The Quick Links menu is a menu that’s accessible from the Start menu or by pressing a two key combination on your keyboards. It brings up a bunch of various links like the Event Viewer, Device Manager, Command Prompt, Task Manager, Control Panel, File Explorer and most of the other everyday things that people want to get access to from Windows that doesn’t involve a web browser as a portal to the internet.

The Quick Links menu is there so you can get access to the areas that the links provide quickly. Sometimes it doesn’t take more than a click or two to get to them from where you are, but other times you might be quite a while away from being able to access these areas. It’s also handy if you are suffering from software issues and these places won’t open—say, if you were trying to open the command line from the search box but the Command Prompt desktop app wouldn’t open, and the other way to get there would require scrolling down the “All Apps” section in the Start menu.

There have been some changes to the Quick Links menu over the years since Windows 10 first came out. It’s also possible to change what some of the items on the menu say. For example, you can swap the Command Prompt links for the Windows PowerShell links directly from the Settings application if you want. There has also been a change to the “Programs and Features” link at the top of the menu, although it isn’t understood whether that change has been swapped back again or not. At once point it did say “Apps and Features” after a particularity Windows update, at least for a brief while.

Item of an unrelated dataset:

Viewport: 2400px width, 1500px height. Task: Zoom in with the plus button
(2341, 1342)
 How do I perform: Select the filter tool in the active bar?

Difference Between Windows PowerShell and Command Prompt

Not as many people know of the Windows PowerShell compared with the Command Prompt, but that’s mostly because PowerShell has only been around since Windows 7 while the Command Prompt has been around for much longer, even way back in Windows 95. There’s also a lot of history with the Command Prompt that goes far beyond 1995. Back before Microsoft had even created Windows, there was an operating system called DOS that would be found on IBM PCs. They were huge news back then, almost everyone who had a computer had an IBM that came with DOS. The DOS OS was purely textual and didn’t offer any navigation via graphics at all, in other words, everything you did happened with commands—now you can understand why computer people were known to be way-out-there geeks compared to today’s ones. As time went on and operating systems became more advanced, that’s when Microsoft created windows. Windows as always a graphical user interface and that’s what made it so popular, but Microsoft also had something called the Command Prompt which borrows much of its looks and functions from something like DOS. PowerShell being so new, doesn’t have anything to do with DOS, but you can run most of the same commands that you would from a Command Prompt from the PowerShell. In addition, the PowerShell is a far more powerful shell than Command Prompt, which also means you can do more with it. Most geeks will tell you that the Command Prompt can’t compete with any of the best shells out there from other operating systems like Linux distributions that are so well known within computing, but the PowerShell could actually exceed the competition across all operating systems depending on who you ask. One thing that is for sure though is that it’s leaps and bounds ahead of the command line.

How to Switch Command Prompt/PowerShell Items on Power User Menu in Windows 10

1. You can swap the Command Prompt for the Windows PowerShell items in the Power User menu by using the Settings application in Windows 10. Open the Settings application by heading to the Start > Settings and then click on the “Personalization” link from the Windows Settings screen.

2. Scroll down the left side pane until you can see the “Taskbar” link and click on it so you can everything related to the taskbar showing up in the right side pane of the window. (You can bring up the Win+R menu two ways, one of which is by right-clicking the mouse on the “Start” button that the taskbar has, and thus that’s why this setting is available under the taskbar section of the Settings application, even though it’s called a Win+X menu and you press those keys to bring it up as well.)

3. Scroll down the right side pane and you should see the toggle for “Replace Command Prompt with Windows PowerShell in the menu when I right-click the Start button or press Windows key+X.” Toggle it on if you want to have PowerShell appearing in your Win+X menu and toggle it off if you want to have the Command Prompt appearing.

The technical differences between the Command Prompt and Windows PowerShell are trickier to understand than most would care about—PowerShell is using pipes, much the same way Linux does, and those pipes are passing the output to one cmdlet to the input of another cmdlet—so all you really need to know is what one do you have the necessary permissions to use and what one can run the commands you want to run. The Command Prompt has taken a bit of a backseat to PowerShell in Windows 10—it seems as though that’s the way Microsoft wants it—but there are still plenty of people using the command line for now, including us in many of our guides.